Realistic values for the quality factor of a resonator placed in ionic surroundings such as tissue are below 5 for all example resonators of Table 3. The calculated examples are worst case assumptions as they assume the maximum achievable Q of 5 for resonator no 1 and therefore the maximum power loss. For resonator no 2 (Q = 12.5) and no 3 (Q = 80) the chosen value is far beyond the reachable inside an ionic surrounding. These high values for resonator 2 and 3 are chosen to pronounce the safety statement for smaller resonators with quality factor values well above achievable values. The unrealistic high quality factors do not show physiologically critical temperature increases. For resonator number 1 (with a large volume) a realistic value was chosen, because in this case the temperature increase reaches physiologically dangerous values.

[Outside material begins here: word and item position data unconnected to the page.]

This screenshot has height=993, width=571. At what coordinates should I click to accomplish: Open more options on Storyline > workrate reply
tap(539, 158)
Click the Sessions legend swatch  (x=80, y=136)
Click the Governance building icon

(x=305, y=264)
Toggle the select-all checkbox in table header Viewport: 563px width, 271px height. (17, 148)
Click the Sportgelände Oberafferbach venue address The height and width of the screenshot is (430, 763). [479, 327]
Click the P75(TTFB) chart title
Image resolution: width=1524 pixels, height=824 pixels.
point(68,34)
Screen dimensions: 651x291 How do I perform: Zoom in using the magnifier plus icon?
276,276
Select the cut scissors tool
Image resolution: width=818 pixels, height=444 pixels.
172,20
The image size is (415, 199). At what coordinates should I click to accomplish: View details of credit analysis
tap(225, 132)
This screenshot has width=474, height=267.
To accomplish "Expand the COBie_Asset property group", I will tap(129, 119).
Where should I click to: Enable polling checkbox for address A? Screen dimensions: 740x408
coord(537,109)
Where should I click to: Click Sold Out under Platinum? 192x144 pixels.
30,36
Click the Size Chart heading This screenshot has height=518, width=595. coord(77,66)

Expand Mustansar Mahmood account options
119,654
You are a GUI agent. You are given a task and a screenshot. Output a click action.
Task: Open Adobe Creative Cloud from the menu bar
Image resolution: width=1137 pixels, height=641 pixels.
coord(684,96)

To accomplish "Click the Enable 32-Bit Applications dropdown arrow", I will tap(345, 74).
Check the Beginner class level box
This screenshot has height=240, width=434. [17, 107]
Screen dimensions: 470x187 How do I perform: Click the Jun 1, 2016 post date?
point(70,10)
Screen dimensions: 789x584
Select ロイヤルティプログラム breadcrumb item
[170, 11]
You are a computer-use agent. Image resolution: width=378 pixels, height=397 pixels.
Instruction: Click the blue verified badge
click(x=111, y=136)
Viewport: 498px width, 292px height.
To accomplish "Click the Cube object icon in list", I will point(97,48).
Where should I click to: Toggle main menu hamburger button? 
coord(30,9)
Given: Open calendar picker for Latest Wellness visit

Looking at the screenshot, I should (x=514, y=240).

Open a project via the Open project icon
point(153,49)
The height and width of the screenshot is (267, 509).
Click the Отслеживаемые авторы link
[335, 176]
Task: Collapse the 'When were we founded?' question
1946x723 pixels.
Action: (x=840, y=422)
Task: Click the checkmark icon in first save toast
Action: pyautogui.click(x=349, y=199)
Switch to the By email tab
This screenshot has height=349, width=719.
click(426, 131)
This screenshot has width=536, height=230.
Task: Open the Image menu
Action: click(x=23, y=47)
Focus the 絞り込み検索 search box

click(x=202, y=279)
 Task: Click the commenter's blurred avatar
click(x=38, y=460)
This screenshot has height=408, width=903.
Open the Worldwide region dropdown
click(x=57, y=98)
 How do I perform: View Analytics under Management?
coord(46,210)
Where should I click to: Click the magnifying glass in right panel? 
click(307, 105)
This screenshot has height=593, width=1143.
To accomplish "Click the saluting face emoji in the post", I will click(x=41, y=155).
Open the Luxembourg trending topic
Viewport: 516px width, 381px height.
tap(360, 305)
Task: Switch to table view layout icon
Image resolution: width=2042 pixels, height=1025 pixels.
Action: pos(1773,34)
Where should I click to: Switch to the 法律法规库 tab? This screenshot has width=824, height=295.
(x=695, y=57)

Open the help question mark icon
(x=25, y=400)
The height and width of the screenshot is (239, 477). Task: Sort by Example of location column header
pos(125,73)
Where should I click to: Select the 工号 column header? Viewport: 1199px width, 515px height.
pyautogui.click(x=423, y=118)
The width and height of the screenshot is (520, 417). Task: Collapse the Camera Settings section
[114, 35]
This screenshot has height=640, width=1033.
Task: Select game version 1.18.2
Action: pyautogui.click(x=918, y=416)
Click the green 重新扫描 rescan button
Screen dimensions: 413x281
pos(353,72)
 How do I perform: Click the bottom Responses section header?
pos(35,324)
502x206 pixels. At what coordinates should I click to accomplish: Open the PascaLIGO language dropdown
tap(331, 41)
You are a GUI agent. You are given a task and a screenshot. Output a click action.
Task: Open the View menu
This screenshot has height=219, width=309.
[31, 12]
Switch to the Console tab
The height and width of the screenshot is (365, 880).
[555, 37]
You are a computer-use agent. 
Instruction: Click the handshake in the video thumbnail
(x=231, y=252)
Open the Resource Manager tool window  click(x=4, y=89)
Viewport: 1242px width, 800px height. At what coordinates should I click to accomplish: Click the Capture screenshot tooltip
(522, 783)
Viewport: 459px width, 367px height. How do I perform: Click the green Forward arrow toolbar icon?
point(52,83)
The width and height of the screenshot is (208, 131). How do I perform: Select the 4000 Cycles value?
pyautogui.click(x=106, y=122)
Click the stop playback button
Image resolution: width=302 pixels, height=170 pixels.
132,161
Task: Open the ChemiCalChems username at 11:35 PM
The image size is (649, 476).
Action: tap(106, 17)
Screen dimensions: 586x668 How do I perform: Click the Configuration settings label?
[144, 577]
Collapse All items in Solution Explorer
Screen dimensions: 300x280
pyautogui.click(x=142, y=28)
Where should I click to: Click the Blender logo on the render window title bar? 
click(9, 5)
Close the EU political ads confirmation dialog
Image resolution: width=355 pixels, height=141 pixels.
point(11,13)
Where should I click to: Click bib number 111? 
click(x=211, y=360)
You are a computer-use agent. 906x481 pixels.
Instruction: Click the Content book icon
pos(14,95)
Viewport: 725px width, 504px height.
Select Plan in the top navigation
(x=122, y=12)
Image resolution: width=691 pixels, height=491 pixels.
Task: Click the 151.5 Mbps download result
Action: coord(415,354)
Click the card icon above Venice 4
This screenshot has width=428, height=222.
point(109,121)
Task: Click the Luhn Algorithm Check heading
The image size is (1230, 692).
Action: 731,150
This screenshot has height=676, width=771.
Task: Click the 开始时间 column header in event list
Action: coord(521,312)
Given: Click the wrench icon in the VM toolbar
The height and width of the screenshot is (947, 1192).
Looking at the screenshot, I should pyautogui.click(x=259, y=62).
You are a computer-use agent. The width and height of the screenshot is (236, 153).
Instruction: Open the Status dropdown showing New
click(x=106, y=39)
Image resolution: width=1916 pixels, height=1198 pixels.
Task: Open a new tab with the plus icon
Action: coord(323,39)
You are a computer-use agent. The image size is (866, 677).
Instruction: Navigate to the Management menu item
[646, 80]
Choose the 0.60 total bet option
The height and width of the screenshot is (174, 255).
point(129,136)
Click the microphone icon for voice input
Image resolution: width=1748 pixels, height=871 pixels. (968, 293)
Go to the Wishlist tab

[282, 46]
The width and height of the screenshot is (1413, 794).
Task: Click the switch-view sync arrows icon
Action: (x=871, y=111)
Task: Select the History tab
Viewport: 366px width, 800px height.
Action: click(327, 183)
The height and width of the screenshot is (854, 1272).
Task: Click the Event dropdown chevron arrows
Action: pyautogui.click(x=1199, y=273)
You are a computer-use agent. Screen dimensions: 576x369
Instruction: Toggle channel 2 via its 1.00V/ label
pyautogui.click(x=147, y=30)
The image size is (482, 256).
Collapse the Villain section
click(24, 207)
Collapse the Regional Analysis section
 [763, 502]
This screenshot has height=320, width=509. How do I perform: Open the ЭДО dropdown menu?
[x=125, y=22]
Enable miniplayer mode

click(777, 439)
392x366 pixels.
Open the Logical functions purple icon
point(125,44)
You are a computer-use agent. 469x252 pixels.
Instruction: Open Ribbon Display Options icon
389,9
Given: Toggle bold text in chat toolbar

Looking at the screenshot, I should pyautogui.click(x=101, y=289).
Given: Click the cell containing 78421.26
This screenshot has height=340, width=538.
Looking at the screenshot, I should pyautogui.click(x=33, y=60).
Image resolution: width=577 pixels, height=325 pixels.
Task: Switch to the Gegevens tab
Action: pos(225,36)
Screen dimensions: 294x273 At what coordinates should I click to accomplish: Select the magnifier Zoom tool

Part of the simulation results could be confirmed on stents implanted inside the aorta of rabbits [9, 10]. Small coated resonators with a volume below 0.5 cm3 and quality factors of 3 to 4 were used. After excision and histopathologic examination, the tissue did not show any indications of heating after several MRI investigations. This is in coincidence with the simulation results, because even for small resonators with a much higher quality factor no dangerous heating was calculated.
Ten minutes of simulated time is 5 minutes less than the critical time according to the FDA regulations for imaging of the trunk assuming a SAR of 4 W/kg. But all simulations show only small changes after 10 minutes. Therefore it is unnecessary to increase the simulation time further. Nevertheless, one example of 15 minutes simulated time is given in the movie (see additional file 1) and shows only small changes in the last five minutes.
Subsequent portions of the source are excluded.